Top of Page excerpt

Table 2 Comparison between the engagement level of our proposed model and the state-of-the-art methods

Whitehill et al.’s approach used the facial expression method with boost (Box filter) and SVM (Gabor method). They achieved an accuracy rate of 72.9% with four engagement levels [4]. Li et al.’s approach employed facial expressions like eye gazes, the mouse behavior method with its geometric features, and CLM and SVM classifiers. They used three engagement levels. They achieved an accuracy value of 75.5%. Our approach used multimodal facial expressions, mouse, and keyboard behaviors with CNN techniques. We achieved an accuracy rate of 95.23% with five engagement levels. We improved the engagement detection task by 20% compared to the other approaches.

4.2.5 Experiment 5: quantitative analysis

We analyzed keyboard and mouse features. Based on the results of analyzed, mouse and keyboard behaviors provide a good accuracy value when combined with emotion features. If both keyboard and mouse features are low, they will not be effective on engagement levels. In contrast, if the mouse speed feature is high and the other features are low, the final engagement level will be effective with an emotion engagement value ranging between 0 and 100. If the number of click features is high and the other features are low, the final engagement level will be effective with an emotion engagement value ranging from 0 to 100. Moreover, if the number of keystroke features is high and the other features are low, the final engagement level will be effective with an emotion engagement value ranging between 0 and 15,000. Finally, if all the features are high, the final engagement level will be effective with an emotion engagement value ranging between 0 and 15,000. As a consequence, thanks to our proposed multimodal architectures, we can detect student engagement levels more efficiently compared to both single and dual modalities.

Bottom of Page excerpt

Print, word for word, the stretch of the engagement-detection excerpt from "Table 2 Comparison" through "the other approaches.".

Top of Extracted material

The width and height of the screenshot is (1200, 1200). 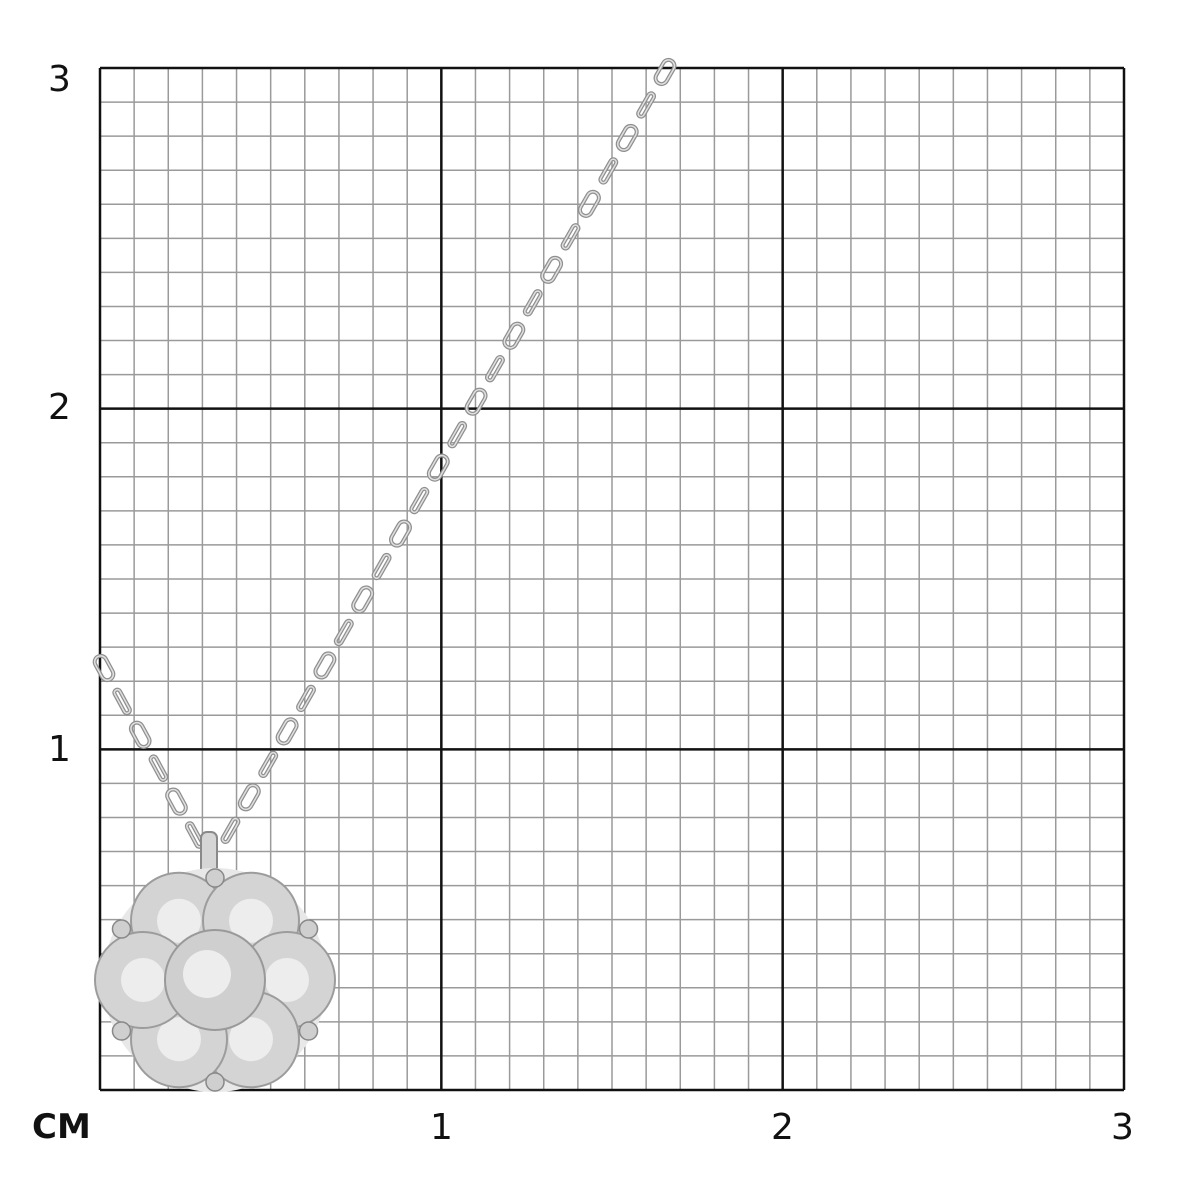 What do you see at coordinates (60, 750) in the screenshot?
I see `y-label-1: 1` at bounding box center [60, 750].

Bottom of Extracted material
Top of Extracted material

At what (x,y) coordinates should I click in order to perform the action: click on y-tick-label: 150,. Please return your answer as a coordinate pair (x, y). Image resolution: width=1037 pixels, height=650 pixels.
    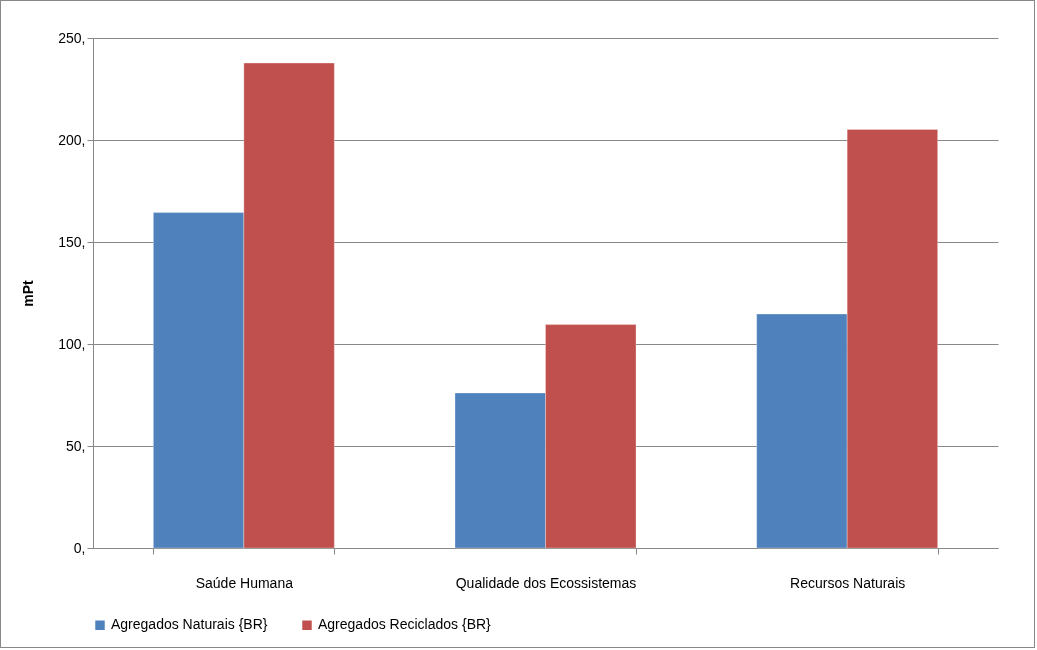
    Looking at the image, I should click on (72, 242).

Bottom of Extracted material

__The answer__
Table 2 Comparison between the engagement level of our proposed model and the state-of-the-art methods

Whitehill et al.’s approach used the facial expression method with boost (Box filter) and SVM (Gabor method). They achieved an accuracy rate of 72.9% with four engagement levels [4]. Li et al.’s approach employed facial expressions like eye gazes, the mouse behavior method with its geometric features, and CLM and SVM classifiers. They used three engagement levels. They achieved an accuracy value of 75.5%. Our approach used multimodal facial expressions, mouse, and keyboard behaviors with CNN techniques. We achieved an accuracy rate of 95.23% with five engagement levels. We improved the engagement detection task by 20% compared to the other approaches.